AI Art Generation Handbook/How does AI generate art ?

The rise of artificial intelligence has led to a surge in the creation and enhancement of AI-generated images (especially in 2022, after the release of DALL-E2 ) resulting in highly detailed and imaginative artwork. This development might prompt user to ask, “How does AI produce art?"

Humans usually draw inspiration from their surroundings—such as forests, urban landscapes, and their own reflections to put their inspirations into their art.

Similarly, AI art involves the creation of artwork with the help of generative AI. This technology identifies patterns within large datasets and uses this knowledge to generate new content. To create AI art, one needs an AI art generator, like Stable Diffusion, and a concept. The AI artist inputs a detailed prompt, which the tool then interprets to generate image options based on the description provided.

Artist Vera Molnár, a Hungrarian artist began experimenting with early programming languages to produce randomly generated artwork in 1968. Considered a pioneer in generative art, her geometric creations are included in major museum collections. She is considered as a pioneer in generative art, her geometric creations are included in major museum collections.

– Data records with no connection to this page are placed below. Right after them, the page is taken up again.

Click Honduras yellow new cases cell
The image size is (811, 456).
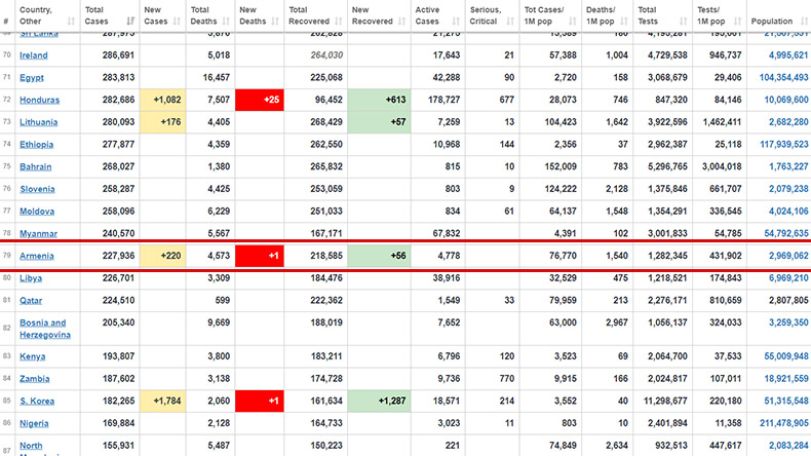coord(162,100)
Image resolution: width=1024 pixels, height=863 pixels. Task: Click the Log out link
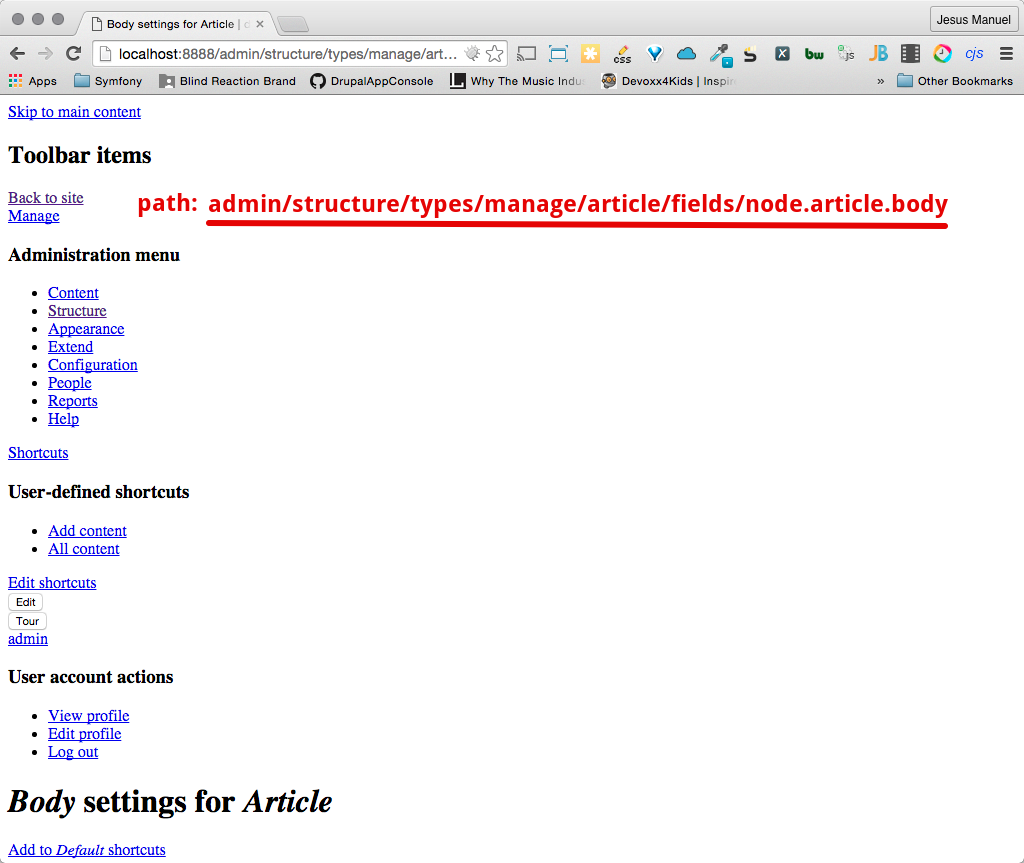pyautogui.click(x=73, y=752)
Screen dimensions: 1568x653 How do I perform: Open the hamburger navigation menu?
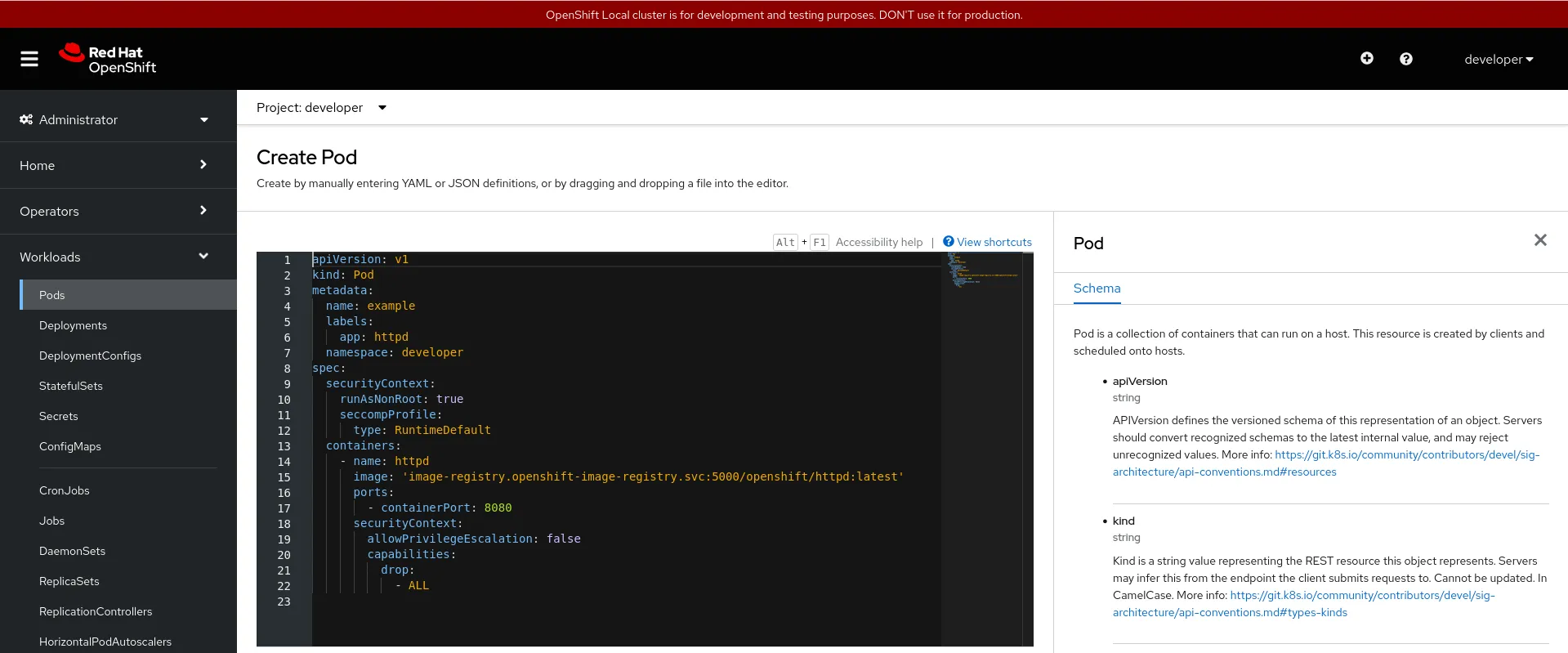[29, 59]
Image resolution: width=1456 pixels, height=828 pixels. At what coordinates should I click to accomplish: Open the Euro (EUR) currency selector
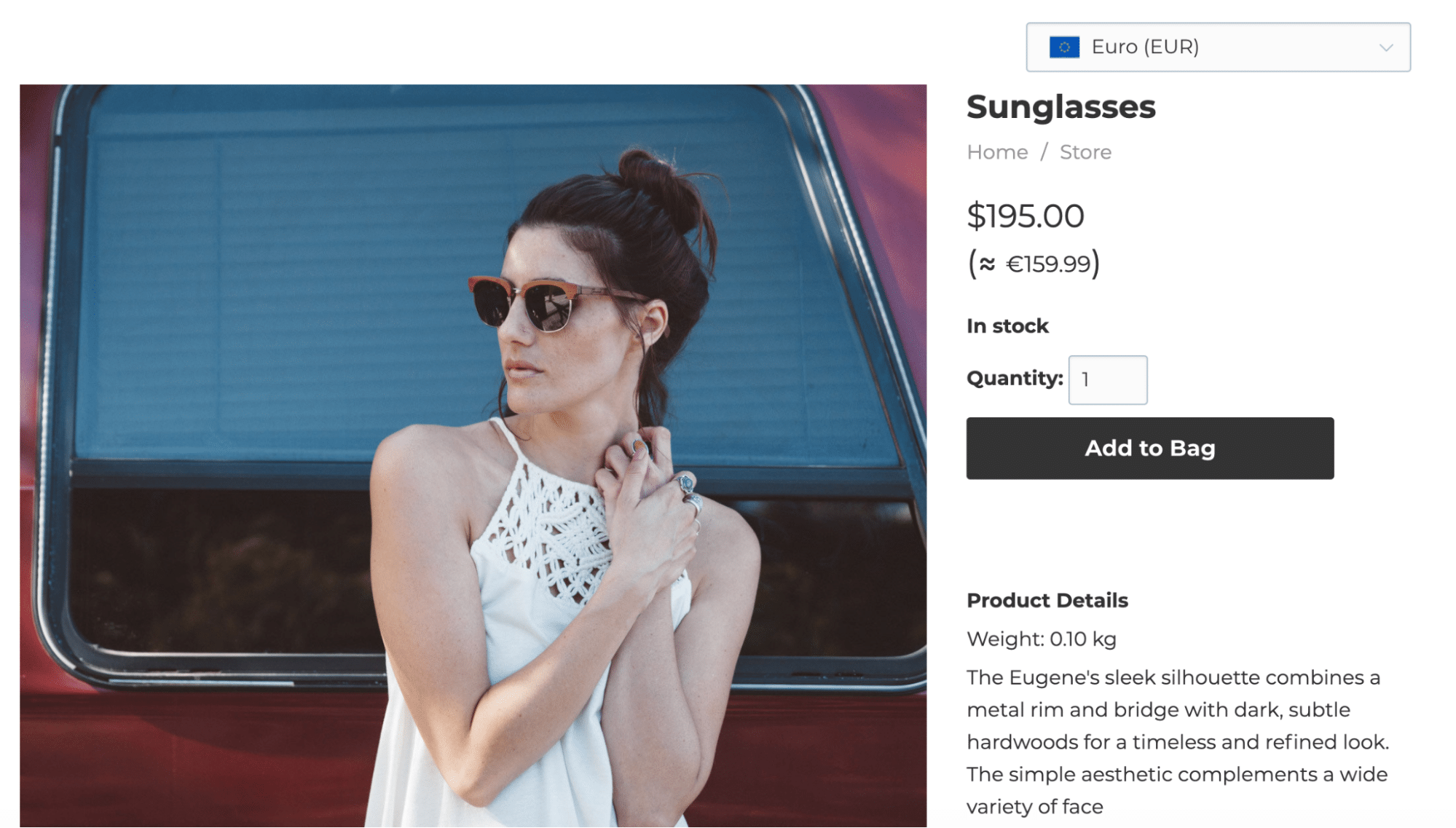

The core technology behind this capability is called a neural network. A neural network is a sophisticated mathematical system, or algorithm, that is designed to mimics biological neural networks in the human brain and functions to recognize patterns in extensive datasets.

The neural network have few components: [3]

(i) Input Layer: This layer receives the initial input data, such as an image, text, or numerical values.

(ii) Hidden Layer: They are intermediate layers between the input and output layers, where most of the mathematical operations (e.g matrix multiplications) occurs.

(iii) Output Layer: This layer produces the final output of the neural network, which is the generated output (e.g., an image or text).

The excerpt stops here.